From Marc Levinson at The Wall Street Journal, Why the Economy Doesn’t Roar Anymore:

Historically, boom times are the exception, not the norm. That isn’t true just in America. Over the past two centuries, per capita incomes in all advanced economies, from Sweden to Japan, have grown at compound rates of around 1.5% to 2% a year. Some memorable years were much better, of course, and many forgettable years were much worse. But these distinctly non-euphoric averages mean that most of the time, over the long sweep of history, people’s incomes typically take about 40 years to double.

Today, that is no longer good enough. Americans expect the economy to be buoyant, not boring. Yet this expectation is shaped not by prosaic economic realities but by a most unusual period in history: the quarter-century that began in the ashes of World War II, when the world economy performed better than at any time before or since.

What explains the global downshift in productivity growth? Some of the factors are obvious. Once tens of millions of workers had moved from the farm to the city, they could not do so again. After the drive for universal education in the 1950s and ’60s made it possible for almost everyone in wealthy countries to attend high school and for many to go to university, further improvements in education levels were marginal. Projects to widen and extend expressways didn’t deliver nearly the productivity pop of the initial construction of those roads.

But there is more to the story. Productivity, in historical context, grows in fits and starts. Innovation surely has something to do with it, but we have precious little idea how to stimulate innovation—and no way at all to predict which innovations will lead to higher productivity.

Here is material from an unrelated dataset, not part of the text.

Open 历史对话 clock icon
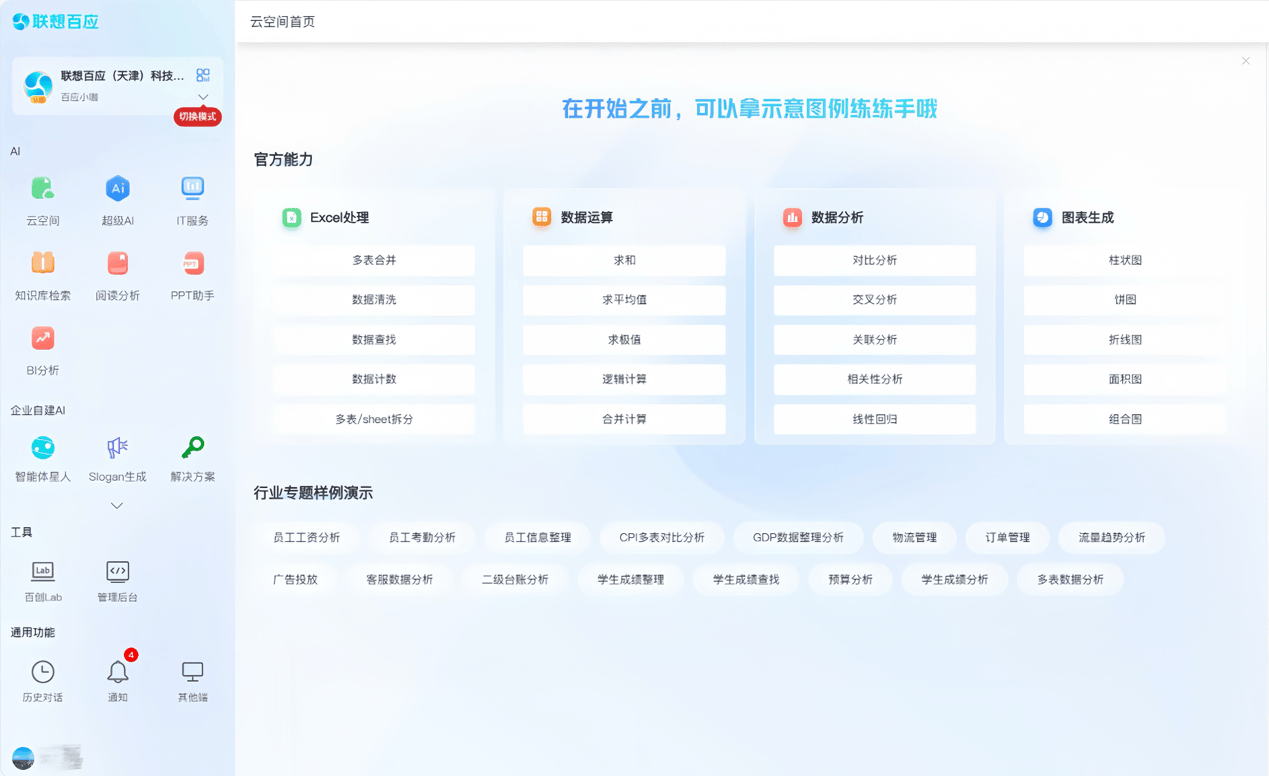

Here is the lesson: What some economists now call “secular stagnation” might better be termed “ordinary performance.” Most of the time, in most economies, incomes increase slowly, and living standards rise bit by bit. The extraordinary experience of the Golden Age left us with the unfortunate legacy of unrealistic expectations about our governments’ ability to deliver jobs, pay raises and steady growth.

HKO

A sobering thought- but what if the tepid growth in productivity and wages is tempered by a sharp drop in consumer prices? Then the  slower growth would be virtually pain free.  If tepid growth is the norm, then we will have to face a great reckoning with government expenses and pension liabilities.